In a research project we work together on, a colleague of mine constructed
an index based on factor scores obtained through classical factor analysis
of a number of categorical census variables all transformed into dummies.
The variables concerned the standard of living and included quality of
dwelling and basic services such as sanitation, water supply, electricity
and the like. (The score was not simply the score for the first factor, but
the average score of several factors, weighted by their respective
contribution to explaining the overall variance of observed variables, but
this is beside the point.)
Now, he found out that the choice of reference or "omitted" category for
defining the dummies has an influence on results. He first ran the analysis
using the first category of all categorical variables as the reference
category, and then repeated the analysis using the last category as the
reference or omitted category. He found that the resulting scores varied not
only in absolute value but also in the shape of their distribution.

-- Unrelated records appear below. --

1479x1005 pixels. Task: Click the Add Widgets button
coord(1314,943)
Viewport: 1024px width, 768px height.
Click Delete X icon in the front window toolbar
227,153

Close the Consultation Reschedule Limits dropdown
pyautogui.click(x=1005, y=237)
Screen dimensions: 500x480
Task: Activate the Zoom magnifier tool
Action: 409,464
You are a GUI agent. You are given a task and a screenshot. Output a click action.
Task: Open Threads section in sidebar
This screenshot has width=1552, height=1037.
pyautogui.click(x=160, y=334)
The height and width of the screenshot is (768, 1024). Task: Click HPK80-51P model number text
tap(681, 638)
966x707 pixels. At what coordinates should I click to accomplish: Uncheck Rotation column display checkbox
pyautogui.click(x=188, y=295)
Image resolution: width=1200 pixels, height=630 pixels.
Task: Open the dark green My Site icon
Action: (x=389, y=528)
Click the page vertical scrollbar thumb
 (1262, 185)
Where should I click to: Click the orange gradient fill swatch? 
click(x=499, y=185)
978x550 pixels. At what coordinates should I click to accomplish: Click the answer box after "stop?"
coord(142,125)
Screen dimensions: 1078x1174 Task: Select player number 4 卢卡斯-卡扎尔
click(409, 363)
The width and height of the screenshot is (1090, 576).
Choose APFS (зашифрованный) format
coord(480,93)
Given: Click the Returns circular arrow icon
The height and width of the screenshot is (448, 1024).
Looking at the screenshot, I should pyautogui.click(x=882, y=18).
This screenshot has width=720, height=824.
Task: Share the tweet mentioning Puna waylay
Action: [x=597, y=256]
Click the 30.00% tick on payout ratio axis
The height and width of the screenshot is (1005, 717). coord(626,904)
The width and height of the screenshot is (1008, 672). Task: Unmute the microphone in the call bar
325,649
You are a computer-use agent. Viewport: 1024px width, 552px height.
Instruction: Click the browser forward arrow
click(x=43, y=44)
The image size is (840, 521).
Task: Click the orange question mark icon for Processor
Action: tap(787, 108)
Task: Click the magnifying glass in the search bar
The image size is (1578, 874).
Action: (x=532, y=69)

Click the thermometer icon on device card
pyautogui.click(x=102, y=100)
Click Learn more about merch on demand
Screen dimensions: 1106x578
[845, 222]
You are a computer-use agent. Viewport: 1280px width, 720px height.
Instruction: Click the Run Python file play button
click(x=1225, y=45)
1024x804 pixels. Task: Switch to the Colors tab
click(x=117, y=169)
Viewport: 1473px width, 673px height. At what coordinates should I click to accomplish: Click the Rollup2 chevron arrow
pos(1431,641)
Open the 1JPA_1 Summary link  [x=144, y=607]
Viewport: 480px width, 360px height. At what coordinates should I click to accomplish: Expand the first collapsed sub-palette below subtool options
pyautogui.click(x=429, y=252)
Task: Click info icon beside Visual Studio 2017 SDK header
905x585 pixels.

I can understand that the absolute value of the factor scores may change and
even the ranking of the categories of the various variables (in terms of
their average scores) may also be different, since after all the list of
dummies used has varied. But the shape of the distribution should not
change, I guess, especially not in a drastic manner. In this case both
distributions are roughly similar but not equal, and both have one pointed
density peak but of different height and at different places, one of them
around 1 and the other around +1 on the zscore scale, the rest of the
distributions being approximately alike. The two scores were inversely
correlated (probably to be expected, since the first category in the
original census variables represented often a "good" situation like living
in a home of brick or concrete, and the last category was often a poor or
residual situation like living in some "other" kind of nondescript dwelling,
probably on the streets or suchlike, but they were not perfectly correlated
as could have been expected considering that the two scores were just
different combinations of the same categorical variables: their linear
correlation coefficient was 0.54, indicating they share only 29% of their
variance. The dataset was a large sample of census data, and all the results
were statistically significant.
Any ideas why choosing different reference categories for dummy conversion
could have such impact on results?
Hector